WORK ITEM: Your response should be an exact transcription of the data, images excluded.

DATA FOR ANALYSIS:
====================

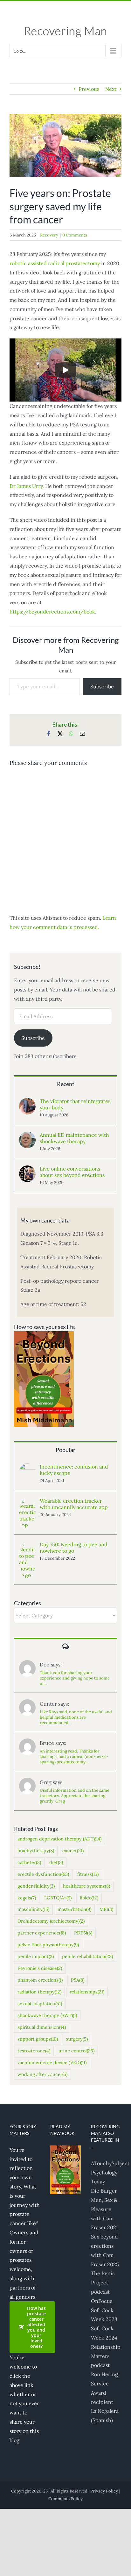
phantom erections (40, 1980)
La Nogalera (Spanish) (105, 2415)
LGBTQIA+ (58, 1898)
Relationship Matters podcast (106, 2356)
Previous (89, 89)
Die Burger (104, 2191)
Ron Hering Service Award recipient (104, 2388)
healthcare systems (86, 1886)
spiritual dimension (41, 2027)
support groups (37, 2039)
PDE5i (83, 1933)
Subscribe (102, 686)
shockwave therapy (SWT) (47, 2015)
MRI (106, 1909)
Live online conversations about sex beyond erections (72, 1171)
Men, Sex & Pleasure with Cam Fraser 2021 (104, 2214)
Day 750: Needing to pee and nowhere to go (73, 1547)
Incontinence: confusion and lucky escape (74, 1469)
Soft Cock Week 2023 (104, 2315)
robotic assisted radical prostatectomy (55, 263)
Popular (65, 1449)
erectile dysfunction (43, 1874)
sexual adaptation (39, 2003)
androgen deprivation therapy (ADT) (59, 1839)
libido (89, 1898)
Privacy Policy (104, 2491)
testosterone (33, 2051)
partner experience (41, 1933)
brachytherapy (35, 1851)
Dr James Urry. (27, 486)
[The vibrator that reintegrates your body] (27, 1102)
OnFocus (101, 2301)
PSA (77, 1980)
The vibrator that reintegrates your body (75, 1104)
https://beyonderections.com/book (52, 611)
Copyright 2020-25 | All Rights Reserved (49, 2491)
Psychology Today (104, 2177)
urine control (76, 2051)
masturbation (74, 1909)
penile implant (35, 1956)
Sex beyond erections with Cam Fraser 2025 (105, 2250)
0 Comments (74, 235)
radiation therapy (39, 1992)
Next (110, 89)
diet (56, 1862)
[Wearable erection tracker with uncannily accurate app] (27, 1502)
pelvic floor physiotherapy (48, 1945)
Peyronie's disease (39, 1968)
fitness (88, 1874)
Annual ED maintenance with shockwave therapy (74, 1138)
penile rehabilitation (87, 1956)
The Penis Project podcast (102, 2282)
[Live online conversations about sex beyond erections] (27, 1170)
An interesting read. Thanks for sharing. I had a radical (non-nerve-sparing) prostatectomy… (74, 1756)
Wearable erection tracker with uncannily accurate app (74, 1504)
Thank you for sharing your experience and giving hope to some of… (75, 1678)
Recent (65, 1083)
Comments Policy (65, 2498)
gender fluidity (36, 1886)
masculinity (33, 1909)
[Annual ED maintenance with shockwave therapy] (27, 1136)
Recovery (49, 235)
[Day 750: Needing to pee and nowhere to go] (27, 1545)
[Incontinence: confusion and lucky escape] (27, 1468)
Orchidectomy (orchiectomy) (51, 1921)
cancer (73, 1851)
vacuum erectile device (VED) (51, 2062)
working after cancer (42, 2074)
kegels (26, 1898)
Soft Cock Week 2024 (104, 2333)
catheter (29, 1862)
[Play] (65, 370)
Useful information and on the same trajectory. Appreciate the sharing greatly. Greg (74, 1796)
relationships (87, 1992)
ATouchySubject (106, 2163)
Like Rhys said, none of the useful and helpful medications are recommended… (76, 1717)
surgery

====================

EXERCISE RESPONSE:
phantom erections (40, 1980)
La Nogalera (Spanish) (105, 2415)
LGBTQIA+ (58, 1898)
Relationship Matters podcast (106, 2356)
Previous (89, 89)
Die Burger (104, 2191)
Ron Hering Service Award recipient (104, 2388)
healthcare systems (86, 1886)
spiritual dimension (41, 2027)
support groups (37, 2039)
PDE5i (83, 1933)
Subscribe (102, 686)
shockwave therapy (SWT) (47, 2015)
MRI (106, 1909)
Live online conversations about sex beyond erections (72, 1171)
Men, Sex & Pleasure with Cam Fraser 2021 (104, 2214)
Day 750: Needing to pee and nowhere to go (73, 1547)
Incontinence: confusion and lucky escape (74, 1469)
Soft Cock Week 2023 (104, 2315)
robotic assisted radical prostatectomy (55, 263)
Popular (65, 1449)
erectile dysfunction (43, 1874)
sexual adaptation (39, 2003)
androgen deprivation therapy (ADT) (59, 1839)
libido (89, 1898)
Privacy Policy (104, 2491)
testosterone (33, 2051)
partner experience (41, 1933)
brachytherapy (35, 1851)
Dr James Urry. (27, 486)
[The vibrator that reintegrates your body] (27, 1102)
OnFocus (101, 2301)
PSA (77, 1980)
The vibrator that reintegrates your body (75, 1104)
https://beyonderections.com/book (52, 611)
Copyright 2020-25 | All Rights Reserved (49, 2491)
Psychology Today (104, 2177)
urine control (76, 2051)
masturbation (74, 1909)
penile implant (35, 1956)
Sex beyond erections with Cam Fraser 2025 (105, 2250)
0 Comments (74, 235)
radiation therapy (39, 1992)
Next (110, 89)
diet (56, 1862)
[Wearable erection tracker with uncannily accurate app] (27, 1502)
pelvic floor physiotherapy (48, 1945)
Peyronie's disease (39, 1968)
fitness (88, 1874)
Annual ED maintenance with shockwave therapy (74, 1138)
penile rehabilitation (87, 1956)
The Penis Project podcast (102, 2282)
[Live online conversations about sex beyond erections] (27, 1170)
An interesting read. Thanks for sharing. I had a radical (non-nerve-sparing) prostatectomy… (74, 1756)
Wearable erection tracker with uncannily accurate app (74, 1504)
Thank you for sharing your experience and giving hope to some of… (75, 1678)
Recent (65, 1083)
Comments Policy (65, 2498)
gender fluidity (36, 1886)
masculinity (33, 1909)
[Annual ED maintenance with shockwave therapy] (27, 1136)
Recovery (49, 235)
[Day 750: Needing to pee and nowhere to go] (27, 1545)
[Incontinence: confusion and lucky escape] (27, 1468)
Orchidectomy (orchiectomy) (51, 1921)
cancer (73, 1851)
vacuum erectile device (VED) (51, 2062)
working after cancer (42, 2074)
kegels (26, 1898)
Soft Cock Week 2024 (104, 2333)
catheter (29, 1862)
[Play] (65, 370)
Useful information and on the same trajectory. Appreciate the sharing greatly. Greg (74, 1796)
relationships (87, 1992)
ATouchySubject (106, 2163)
Like Rhys said, none of the useful and helpful medications are recommended… (76, 1717)
surgery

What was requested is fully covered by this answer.